La journée de jeudi se passe aussi chez Sarika avec qui l’on travaille sur les différents réseaux sociaux et la newsletter de l’association. On apprend ce soir que Sarika a reçu un message WhatsApp envoyé par une jeune fille avec qui nous avions parlé la veille dans la rue : la présidente de l’ONG nous félicite chaleureusement et semble très fière de nous ! Pour le déjeuner, on se fait livrer des pizzas et, surprise ! Les pizzas Dominos sont beaucoup moins grasses en Inde qu’en France. Marine et moi décidons de garder les quelques parts restantes : le soir-même, on les offre à trois petits garçons assis seuls et pieds-nus dans la rue, comme nous avions fait la veille avec notre reste de riz.

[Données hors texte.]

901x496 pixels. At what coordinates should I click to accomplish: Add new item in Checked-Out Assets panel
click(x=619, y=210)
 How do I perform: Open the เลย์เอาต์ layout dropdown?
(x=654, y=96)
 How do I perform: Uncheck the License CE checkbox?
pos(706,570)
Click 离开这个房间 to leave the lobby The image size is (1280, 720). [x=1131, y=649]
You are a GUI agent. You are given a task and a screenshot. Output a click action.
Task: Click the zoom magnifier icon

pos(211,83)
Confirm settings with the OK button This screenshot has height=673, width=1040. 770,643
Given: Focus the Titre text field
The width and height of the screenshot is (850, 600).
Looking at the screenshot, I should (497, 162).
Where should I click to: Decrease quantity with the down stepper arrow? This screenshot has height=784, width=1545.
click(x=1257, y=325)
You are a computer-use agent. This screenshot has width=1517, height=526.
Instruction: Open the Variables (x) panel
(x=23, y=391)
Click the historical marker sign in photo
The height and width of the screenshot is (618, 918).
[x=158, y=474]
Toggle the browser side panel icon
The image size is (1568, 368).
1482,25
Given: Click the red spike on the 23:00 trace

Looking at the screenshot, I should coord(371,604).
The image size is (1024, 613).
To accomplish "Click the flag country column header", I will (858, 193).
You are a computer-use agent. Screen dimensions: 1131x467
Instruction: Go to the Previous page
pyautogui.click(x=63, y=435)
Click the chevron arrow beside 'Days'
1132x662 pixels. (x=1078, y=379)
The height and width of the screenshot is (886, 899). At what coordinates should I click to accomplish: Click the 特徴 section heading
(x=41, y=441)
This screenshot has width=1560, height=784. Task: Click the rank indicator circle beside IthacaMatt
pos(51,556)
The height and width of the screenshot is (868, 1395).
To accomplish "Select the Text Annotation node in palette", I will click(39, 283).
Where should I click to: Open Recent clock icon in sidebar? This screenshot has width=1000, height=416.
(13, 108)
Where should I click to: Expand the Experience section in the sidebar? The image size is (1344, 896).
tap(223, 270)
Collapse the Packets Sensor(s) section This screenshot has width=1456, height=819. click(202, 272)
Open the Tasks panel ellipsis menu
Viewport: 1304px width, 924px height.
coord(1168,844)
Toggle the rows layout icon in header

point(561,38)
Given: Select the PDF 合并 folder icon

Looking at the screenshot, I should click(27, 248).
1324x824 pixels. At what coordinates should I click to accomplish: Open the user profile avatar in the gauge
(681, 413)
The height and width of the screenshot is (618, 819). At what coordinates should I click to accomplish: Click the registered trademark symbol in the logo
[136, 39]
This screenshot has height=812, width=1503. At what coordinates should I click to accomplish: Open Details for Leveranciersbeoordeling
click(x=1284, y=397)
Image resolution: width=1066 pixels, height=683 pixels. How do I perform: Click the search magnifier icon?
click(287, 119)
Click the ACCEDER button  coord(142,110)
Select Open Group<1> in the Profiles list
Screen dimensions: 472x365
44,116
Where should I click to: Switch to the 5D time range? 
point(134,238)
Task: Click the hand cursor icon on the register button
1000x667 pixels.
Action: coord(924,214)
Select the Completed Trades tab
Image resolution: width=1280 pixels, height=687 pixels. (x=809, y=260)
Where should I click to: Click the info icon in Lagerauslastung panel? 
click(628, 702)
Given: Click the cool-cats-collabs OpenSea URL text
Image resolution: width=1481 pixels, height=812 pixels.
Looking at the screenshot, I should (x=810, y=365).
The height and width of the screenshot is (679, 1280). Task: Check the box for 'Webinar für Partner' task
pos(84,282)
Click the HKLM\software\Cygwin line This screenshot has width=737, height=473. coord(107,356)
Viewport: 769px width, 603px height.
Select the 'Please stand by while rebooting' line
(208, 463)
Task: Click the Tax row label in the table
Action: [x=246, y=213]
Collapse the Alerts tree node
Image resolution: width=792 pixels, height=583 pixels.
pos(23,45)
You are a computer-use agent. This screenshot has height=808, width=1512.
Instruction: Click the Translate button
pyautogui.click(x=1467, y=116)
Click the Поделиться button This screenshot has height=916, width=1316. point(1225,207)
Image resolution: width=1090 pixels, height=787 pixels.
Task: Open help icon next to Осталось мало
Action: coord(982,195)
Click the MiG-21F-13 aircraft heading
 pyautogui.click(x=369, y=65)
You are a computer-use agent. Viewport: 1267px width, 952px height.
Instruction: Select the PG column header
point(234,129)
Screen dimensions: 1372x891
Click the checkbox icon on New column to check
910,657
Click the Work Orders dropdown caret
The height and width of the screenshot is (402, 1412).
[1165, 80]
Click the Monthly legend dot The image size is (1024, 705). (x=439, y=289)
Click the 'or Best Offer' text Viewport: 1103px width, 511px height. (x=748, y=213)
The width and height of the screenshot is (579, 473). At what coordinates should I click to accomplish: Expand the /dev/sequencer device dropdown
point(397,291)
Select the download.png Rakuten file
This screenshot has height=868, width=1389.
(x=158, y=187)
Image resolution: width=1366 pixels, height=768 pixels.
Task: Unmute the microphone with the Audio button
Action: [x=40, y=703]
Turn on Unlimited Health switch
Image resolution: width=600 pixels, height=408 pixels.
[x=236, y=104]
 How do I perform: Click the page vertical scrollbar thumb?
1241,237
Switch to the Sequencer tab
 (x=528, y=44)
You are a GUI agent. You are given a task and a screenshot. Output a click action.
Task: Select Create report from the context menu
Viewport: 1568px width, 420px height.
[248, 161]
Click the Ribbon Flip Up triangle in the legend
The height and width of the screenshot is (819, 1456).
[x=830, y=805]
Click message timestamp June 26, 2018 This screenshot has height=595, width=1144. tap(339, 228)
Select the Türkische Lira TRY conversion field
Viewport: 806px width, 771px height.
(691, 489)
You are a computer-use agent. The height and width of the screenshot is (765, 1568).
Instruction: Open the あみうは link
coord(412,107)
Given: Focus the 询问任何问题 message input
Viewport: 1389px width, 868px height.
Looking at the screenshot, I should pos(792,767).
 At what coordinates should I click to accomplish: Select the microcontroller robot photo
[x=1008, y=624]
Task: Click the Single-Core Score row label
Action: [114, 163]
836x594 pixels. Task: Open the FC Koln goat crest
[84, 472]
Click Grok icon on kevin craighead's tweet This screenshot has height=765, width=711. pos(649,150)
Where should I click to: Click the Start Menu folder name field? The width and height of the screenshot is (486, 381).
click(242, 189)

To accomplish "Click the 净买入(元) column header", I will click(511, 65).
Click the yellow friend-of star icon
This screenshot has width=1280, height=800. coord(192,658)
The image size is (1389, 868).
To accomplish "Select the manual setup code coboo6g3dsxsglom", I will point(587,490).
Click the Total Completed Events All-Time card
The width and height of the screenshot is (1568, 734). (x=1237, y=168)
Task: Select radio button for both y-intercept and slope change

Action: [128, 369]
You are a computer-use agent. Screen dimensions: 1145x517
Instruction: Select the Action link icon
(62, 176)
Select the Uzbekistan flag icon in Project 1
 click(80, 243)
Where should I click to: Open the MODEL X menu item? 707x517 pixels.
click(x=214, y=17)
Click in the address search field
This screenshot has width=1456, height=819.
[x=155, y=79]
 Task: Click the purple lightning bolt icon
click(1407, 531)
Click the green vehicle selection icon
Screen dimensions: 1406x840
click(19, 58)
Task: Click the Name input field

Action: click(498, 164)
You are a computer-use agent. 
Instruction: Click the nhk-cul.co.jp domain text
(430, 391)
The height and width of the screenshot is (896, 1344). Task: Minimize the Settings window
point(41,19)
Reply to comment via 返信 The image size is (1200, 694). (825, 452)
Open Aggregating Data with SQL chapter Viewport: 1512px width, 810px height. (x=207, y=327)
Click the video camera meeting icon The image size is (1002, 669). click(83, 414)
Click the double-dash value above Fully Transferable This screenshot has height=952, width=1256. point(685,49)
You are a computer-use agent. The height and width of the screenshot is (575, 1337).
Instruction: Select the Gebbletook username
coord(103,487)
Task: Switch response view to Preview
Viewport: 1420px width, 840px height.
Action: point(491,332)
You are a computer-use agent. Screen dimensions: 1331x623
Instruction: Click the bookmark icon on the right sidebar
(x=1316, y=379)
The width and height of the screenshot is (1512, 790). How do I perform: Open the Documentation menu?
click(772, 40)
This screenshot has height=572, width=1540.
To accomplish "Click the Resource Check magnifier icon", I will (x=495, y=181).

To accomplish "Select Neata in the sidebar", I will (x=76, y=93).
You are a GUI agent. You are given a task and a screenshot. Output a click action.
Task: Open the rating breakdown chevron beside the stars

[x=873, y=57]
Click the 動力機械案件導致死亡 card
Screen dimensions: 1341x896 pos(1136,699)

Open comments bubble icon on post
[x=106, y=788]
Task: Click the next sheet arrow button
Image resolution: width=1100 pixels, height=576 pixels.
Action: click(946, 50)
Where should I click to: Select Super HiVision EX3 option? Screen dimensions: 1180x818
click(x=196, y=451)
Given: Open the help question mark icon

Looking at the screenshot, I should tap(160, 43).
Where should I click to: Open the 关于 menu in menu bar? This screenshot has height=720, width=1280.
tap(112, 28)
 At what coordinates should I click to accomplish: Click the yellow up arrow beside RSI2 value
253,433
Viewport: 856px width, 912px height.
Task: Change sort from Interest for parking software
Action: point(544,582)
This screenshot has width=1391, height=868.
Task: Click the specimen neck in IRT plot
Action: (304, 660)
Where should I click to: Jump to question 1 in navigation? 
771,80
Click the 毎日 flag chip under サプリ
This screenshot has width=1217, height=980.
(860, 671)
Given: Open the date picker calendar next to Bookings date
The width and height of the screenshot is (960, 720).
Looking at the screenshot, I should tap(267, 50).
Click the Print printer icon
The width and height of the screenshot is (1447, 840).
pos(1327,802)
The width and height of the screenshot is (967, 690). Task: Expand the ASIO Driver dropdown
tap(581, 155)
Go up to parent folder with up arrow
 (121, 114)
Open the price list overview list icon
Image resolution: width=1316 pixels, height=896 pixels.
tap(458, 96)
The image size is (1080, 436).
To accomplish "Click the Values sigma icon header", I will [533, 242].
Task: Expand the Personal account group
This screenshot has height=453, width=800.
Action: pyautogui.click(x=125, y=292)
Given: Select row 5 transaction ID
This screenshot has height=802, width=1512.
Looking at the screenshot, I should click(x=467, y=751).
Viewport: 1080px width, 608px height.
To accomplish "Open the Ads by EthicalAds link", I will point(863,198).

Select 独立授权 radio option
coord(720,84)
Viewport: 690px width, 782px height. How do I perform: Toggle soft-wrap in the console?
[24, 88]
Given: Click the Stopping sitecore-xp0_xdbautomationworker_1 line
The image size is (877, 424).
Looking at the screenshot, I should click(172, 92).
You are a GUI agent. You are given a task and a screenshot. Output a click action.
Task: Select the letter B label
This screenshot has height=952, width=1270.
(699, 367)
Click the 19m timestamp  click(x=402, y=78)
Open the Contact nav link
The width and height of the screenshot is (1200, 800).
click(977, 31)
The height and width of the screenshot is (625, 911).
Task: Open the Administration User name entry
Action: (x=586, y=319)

L’immense sourire qu’ils nous rendent vaut largement le prix de toutes les pizzas du monde… Disons que la grande pauvreté est tellement présente ici qu’il serait absolument impossible pour nous de donner un billet à chacun… On décide alors de garder automatiquement nos restes et de toujours avoir un paquet de gâteaux sur nous.

Vers 20h, Marine et moi retrouvons Rahul à Seawoods dans un immense mall à l’américaine construit il y a quelques mois. Il nous présente Mariyan, un nouvel intern anglais de 21 ans qui fait partie du projet « Village Development » auquel nous participerons aussi et qui commence dans une semaine. Une fois de plus, je suis largement plus jeune que les autres interns que je rencontre et ils sont tous surpris d’apprendre que je fêterai mes 18 ans avec eux dans une dizaine de jours. Mariyan est très sympathique et dynamique, on lui parle de nos projets de voyages et de visites ce week-end dans le centre de Mumbai et dans quelques semaines dans le nord de l’Inde. Il est tout de suite très enthousiaste et désireux de se joindre à nous, ce qui est une bonne nouvelle pour Marine et moi qui avons du mal à motiver certaines bénévoles à sortir de l’auberge… Le voyage dans le nord de l’Inde est déjà en cours de préparation : Marine rentre en France le 6 juillet, on voyage donc du 27 juin au 5 juillet. 5 villes en 8 jours, du Rajasthan au Pendjab en passant bien-sûr par Dehli et Agra…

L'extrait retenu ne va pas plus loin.